We believe the winners of the post-pandemic world will be the organizations that stayed agile and pushed boundaries.
Keep an active pulse on how your employees are feeling
Another area that has been greatly impacted by the global pandemic is how companies are gathering feedback from their employees. There has been a major shift to lighter weight, more real-time surveys that are designed to help make faster, data-backed decisions.
Companies are moving away from longer, traditional surveys that were designed for external benchmarking. They were time consuming for your Human Resources team and executives alike. Instead, we’ve seen a major increase in the number of shorter pulse surveys that companies are sending to their people. Their objective is taking quick action on the data, with the focus typically on trending issues and challenges that employees are facing. From a business perspective, the goal is to build positive equity throughout the organization by getting quick wins that improve operations.
These surveys are typically 5-10 questions that focus on:1) critical business objectives and 2) trending topics that the hybrid workforce is struggling with. With the right focus, these surveys can help businesses unlock critical insights and identify blockers that are negatively impacting your company. These are not ‘feel good’ surveys, but a chance to engage your people and get invaluable, candid feedback.
By implementing shorter pulse surveys that are focused on trending topics, you’ll have a clearer picture of how your employees are feeling, and you’ll identify areas for improvement. Over the next year, we believe that your focus should be on listening to your employees and gathering data, so you can make informed decisions that will drive better business performance.
Commit to organizational health and wellness
The latest staple in most HR funnels is employee wellbeing. It stopped being an emerging trend, and now it’s a must have. Because of the coronavirus pandemic, and now with hybrid workforces, the need to gauge, monitor, and act on employee feedback through wellbeing surveys has only accelerated.

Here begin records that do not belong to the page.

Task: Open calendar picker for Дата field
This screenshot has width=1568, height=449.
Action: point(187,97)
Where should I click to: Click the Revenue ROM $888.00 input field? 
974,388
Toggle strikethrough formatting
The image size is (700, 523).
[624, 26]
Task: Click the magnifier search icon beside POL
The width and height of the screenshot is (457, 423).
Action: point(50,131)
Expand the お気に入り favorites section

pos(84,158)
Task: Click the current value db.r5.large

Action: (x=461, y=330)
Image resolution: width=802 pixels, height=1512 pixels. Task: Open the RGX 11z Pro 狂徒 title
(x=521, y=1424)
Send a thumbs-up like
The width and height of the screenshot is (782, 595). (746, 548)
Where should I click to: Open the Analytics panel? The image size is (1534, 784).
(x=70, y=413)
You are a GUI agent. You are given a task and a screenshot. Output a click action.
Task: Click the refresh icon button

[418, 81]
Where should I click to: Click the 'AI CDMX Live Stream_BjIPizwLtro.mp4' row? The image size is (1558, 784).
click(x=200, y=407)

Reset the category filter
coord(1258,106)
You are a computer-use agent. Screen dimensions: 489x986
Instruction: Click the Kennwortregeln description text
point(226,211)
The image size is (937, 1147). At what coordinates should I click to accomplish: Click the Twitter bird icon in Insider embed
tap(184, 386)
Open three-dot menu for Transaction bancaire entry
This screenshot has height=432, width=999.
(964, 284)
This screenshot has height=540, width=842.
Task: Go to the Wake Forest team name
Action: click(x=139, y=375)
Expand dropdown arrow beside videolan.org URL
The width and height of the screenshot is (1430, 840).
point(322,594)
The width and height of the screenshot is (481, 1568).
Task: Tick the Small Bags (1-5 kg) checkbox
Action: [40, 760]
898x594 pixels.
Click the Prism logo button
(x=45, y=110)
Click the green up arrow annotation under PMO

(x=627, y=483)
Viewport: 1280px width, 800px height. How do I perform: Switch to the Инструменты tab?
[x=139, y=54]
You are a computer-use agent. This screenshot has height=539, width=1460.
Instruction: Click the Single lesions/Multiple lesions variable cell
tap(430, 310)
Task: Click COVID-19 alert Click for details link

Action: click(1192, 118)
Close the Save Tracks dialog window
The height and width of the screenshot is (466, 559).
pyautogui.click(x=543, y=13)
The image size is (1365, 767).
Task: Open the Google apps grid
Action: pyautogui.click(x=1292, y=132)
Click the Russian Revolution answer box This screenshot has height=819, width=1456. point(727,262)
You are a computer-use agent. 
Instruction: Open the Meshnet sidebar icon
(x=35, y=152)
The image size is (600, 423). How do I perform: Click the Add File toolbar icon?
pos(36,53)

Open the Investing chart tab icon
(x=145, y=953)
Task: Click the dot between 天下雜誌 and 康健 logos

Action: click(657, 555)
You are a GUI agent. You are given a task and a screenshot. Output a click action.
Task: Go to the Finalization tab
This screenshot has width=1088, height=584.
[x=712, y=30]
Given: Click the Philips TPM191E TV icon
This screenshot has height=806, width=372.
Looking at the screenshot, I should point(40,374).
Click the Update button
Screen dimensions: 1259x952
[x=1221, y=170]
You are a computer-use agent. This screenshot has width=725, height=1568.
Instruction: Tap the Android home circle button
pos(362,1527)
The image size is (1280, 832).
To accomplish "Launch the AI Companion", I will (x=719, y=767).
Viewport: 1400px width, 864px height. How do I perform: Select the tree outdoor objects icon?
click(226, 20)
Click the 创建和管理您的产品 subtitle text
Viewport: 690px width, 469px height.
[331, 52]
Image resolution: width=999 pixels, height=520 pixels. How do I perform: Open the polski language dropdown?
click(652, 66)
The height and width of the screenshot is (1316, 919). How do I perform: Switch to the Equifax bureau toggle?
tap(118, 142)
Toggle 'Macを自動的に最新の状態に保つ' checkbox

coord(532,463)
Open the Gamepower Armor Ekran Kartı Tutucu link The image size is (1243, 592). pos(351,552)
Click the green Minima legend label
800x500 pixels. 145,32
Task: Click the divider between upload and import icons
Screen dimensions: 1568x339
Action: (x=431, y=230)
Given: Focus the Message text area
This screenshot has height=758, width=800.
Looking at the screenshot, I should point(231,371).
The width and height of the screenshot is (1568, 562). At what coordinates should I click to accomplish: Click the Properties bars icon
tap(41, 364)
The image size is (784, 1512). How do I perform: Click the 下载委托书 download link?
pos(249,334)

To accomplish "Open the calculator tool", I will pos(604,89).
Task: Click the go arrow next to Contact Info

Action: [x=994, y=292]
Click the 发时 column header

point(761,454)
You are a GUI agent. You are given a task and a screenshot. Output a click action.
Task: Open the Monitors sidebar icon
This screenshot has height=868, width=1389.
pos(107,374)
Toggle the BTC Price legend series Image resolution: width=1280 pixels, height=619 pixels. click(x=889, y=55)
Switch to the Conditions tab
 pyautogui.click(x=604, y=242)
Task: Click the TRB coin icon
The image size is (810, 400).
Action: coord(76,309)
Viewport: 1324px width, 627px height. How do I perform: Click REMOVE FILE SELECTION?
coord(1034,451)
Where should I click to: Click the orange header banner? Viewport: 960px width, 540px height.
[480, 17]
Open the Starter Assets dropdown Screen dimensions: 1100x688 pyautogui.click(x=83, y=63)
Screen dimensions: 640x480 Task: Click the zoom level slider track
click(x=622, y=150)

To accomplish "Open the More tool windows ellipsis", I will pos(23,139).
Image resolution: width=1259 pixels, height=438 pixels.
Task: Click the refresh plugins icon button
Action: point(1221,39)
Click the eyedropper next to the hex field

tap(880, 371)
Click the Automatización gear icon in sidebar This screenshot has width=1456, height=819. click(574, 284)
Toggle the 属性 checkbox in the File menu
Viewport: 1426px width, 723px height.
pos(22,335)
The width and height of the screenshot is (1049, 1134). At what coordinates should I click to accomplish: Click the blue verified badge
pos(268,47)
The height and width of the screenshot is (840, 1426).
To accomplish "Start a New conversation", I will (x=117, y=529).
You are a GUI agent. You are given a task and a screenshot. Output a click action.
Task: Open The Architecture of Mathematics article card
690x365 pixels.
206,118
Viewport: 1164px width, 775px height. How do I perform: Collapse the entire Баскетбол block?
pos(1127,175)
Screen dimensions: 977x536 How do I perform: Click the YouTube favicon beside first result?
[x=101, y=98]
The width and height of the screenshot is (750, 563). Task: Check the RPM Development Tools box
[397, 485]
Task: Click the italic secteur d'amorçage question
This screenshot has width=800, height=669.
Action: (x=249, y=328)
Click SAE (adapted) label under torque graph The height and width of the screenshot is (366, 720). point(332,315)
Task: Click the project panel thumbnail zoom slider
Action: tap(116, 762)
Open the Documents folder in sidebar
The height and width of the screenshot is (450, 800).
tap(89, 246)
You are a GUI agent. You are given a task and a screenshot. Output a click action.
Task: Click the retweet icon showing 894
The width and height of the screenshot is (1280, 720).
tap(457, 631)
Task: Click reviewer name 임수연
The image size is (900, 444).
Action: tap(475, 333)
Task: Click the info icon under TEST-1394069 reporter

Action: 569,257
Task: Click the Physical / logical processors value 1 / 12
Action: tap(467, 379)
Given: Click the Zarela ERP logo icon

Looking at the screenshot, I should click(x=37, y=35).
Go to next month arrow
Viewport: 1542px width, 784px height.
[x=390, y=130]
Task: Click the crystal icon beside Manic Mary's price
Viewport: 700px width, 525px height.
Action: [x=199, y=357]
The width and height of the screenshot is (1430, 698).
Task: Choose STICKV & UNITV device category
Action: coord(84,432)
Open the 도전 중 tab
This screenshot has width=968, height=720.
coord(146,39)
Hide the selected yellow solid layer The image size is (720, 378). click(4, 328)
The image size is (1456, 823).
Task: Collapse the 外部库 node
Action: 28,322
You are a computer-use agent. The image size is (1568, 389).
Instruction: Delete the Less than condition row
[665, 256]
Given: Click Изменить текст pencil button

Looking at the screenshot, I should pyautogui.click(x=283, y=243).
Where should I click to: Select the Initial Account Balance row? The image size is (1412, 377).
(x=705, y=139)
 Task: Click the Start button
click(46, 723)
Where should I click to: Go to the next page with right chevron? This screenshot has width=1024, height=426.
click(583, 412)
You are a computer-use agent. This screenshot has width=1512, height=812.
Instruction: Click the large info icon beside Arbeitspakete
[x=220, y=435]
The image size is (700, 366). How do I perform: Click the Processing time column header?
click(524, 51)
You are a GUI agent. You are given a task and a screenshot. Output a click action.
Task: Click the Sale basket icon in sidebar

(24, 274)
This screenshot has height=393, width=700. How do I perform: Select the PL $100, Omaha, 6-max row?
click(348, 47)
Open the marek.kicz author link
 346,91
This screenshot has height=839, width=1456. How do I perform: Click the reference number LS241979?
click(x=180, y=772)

In a survey conducted by the National Center for Health Statistics (NCHS) and the U.S. Census Bureau over the summer, rates of anxiety and depression increased among Americans. Among young Americans (18 -29), almost half of respondents in a June poll faced these mental health challenges.
But workers of all backgrounds and industries are facing challenges. The hardships cut across demographic lines, and difficulties could be amplified. Pandemic fatigue is growing, and many people will face a challenging winter because of social distancing and increased time indoors.
With these employee challenges at the fore, and the opportunities businesses have to be there for their people, it should be a priority for all companies to commit to employee wellbeing.
Provide strategic direction to your people
Over the course of 2020, the lowest scoring metric in our employee feedback dataset across all clients has been the category of “Leadership.” More specifically, it’s wondering whether “Different teams within [COMPANY] are aligned around a consistent set of goals and outcomes.”
Exhibit A – Workify’s “Leadership” questions:
As you enter 2021, we strongly recommend spending time with your employees and walking them through your plans for the year. Consider investing in a “manager communications toolkit,” so that you can ensure you have alignment in your strategic plan for 2021 across your management team. It’s critical that the messages your employees get from their managers align with what your executives are communicating as the company priorities.
Invest time in your company town halls and departmental meetings. Revisit the strategic direction so you’re reinforcing your plans for the year. And be honest with your employees when you don’t have clarity or answers in certain areas (like returning to the office). This will go a long way in driving alignment, and keeping execution high with your employees in the field and at home.